## EXTRACTED MATERIAL:
########################################
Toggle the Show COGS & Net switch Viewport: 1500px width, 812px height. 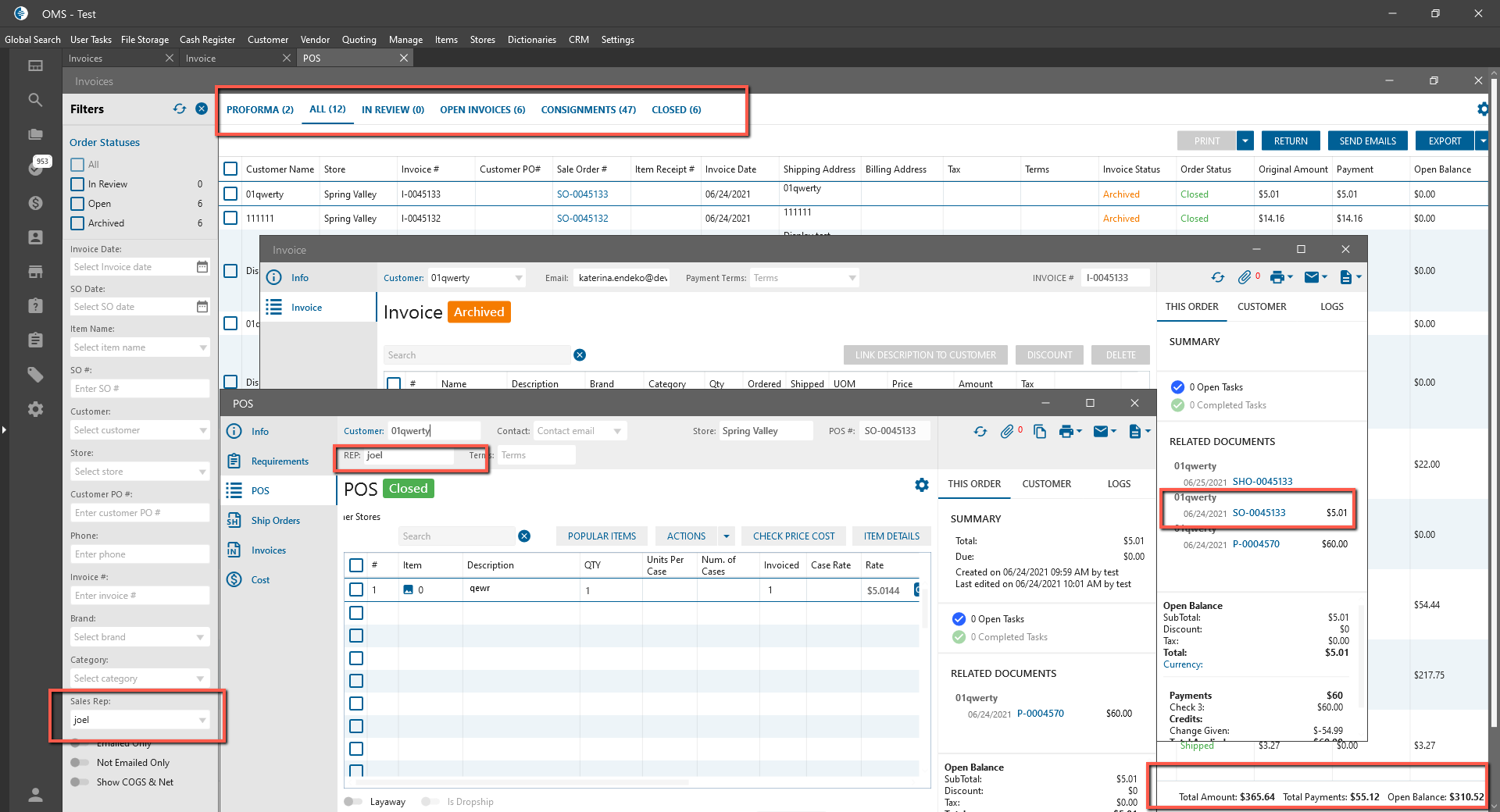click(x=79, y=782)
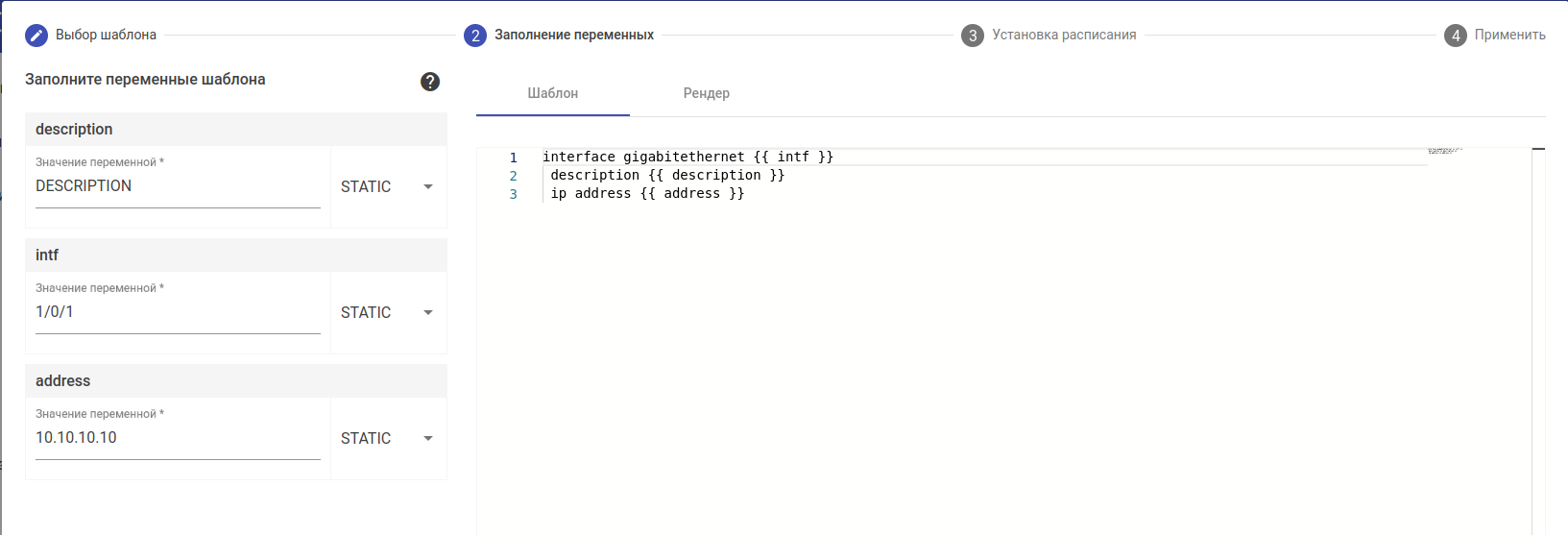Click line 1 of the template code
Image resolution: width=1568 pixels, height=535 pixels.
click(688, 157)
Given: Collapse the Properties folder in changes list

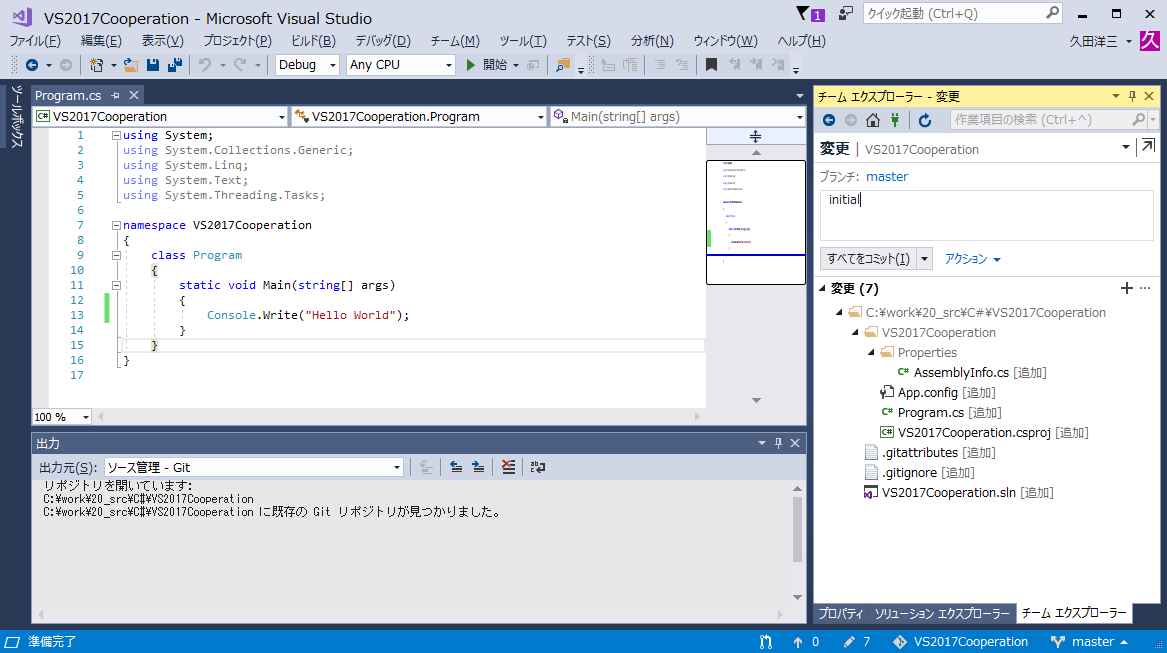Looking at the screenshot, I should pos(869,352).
########################################
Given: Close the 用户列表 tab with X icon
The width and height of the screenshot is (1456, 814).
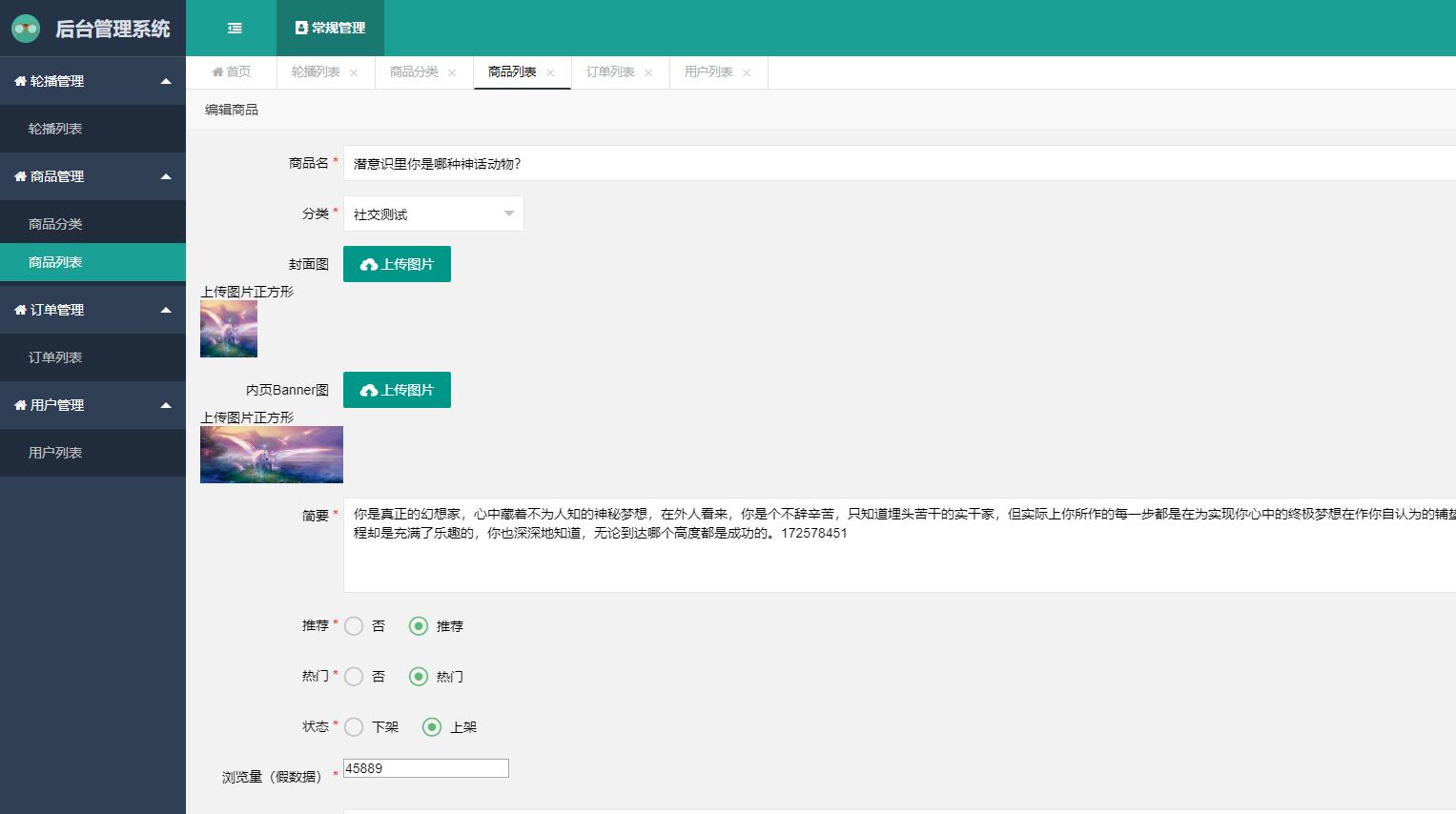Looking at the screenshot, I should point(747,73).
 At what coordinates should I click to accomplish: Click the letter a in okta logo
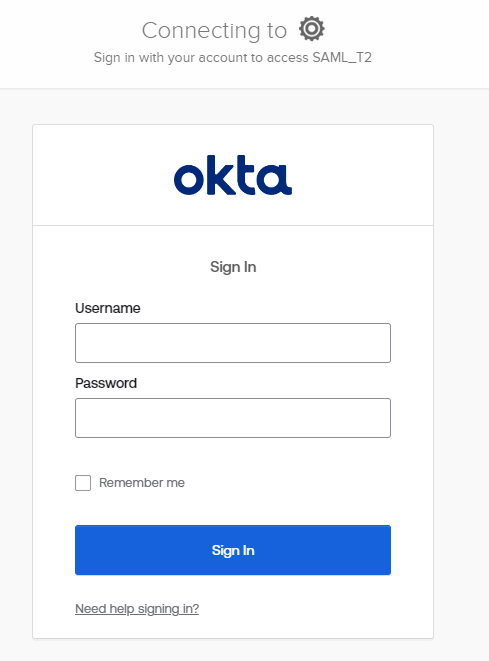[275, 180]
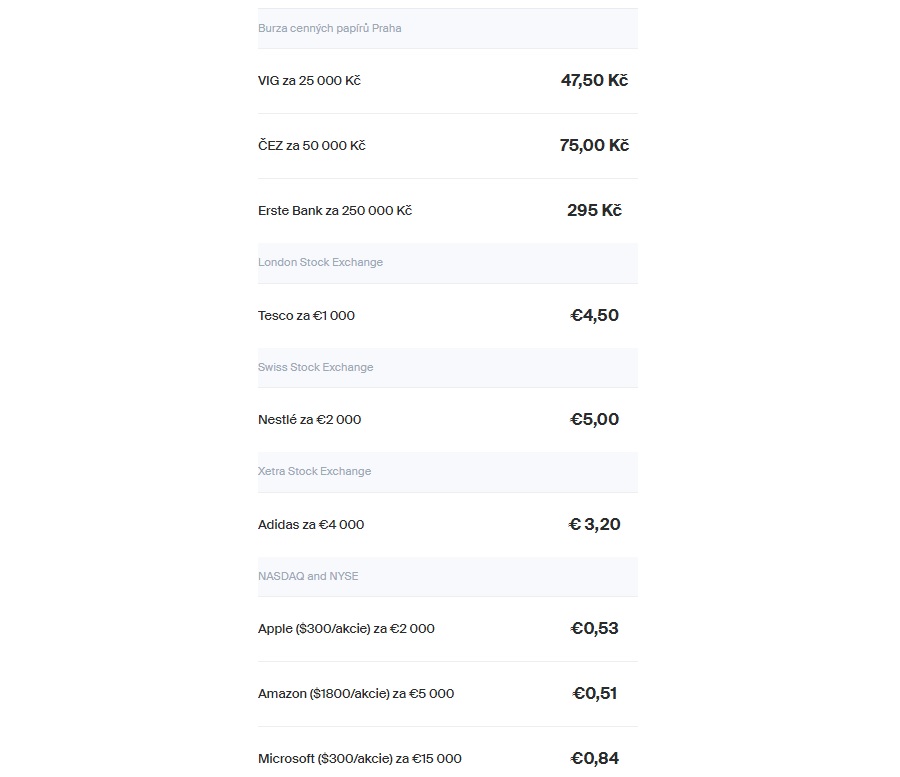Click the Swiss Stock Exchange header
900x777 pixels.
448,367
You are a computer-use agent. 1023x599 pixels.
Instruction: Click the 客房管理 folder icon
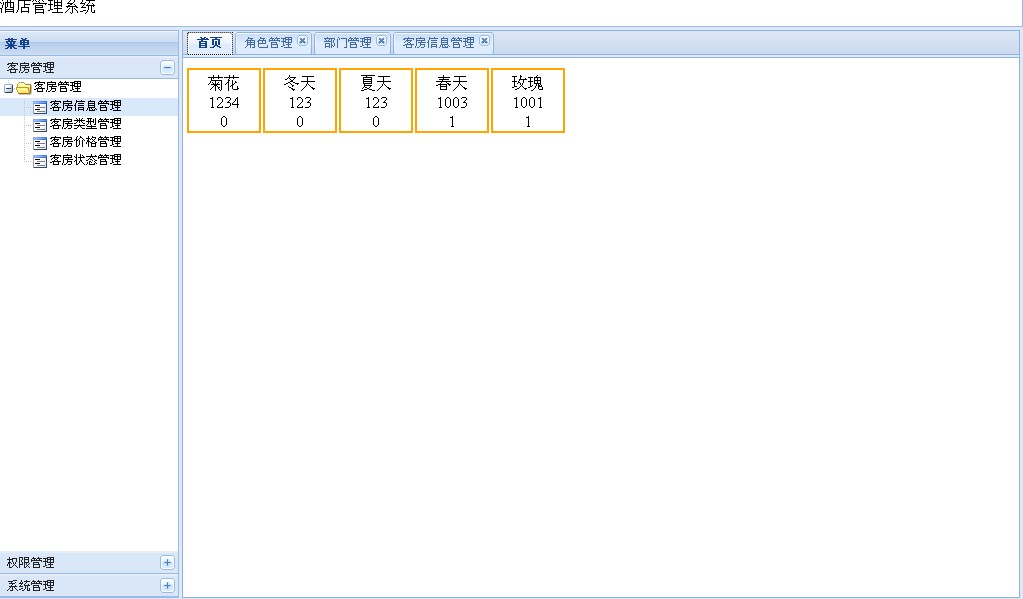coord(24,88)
########################################
## TASK INSTRUCTIONS:
Quote the material from the line with "At what coordinates" to the line with "coord(24,88)", both included, without the pictures.

## WRITTEN RESPONSE:
 At what coordinates should I click to accomplish: Click the letter a in okta logo
[275, 180]
Click the Swiss Stock Exchange header
900x777 pixels.
448,367
You are a computer-use agent. 1023x599 pixels.
Instruction: Click the 客房管理 folder icon
coord(24,88)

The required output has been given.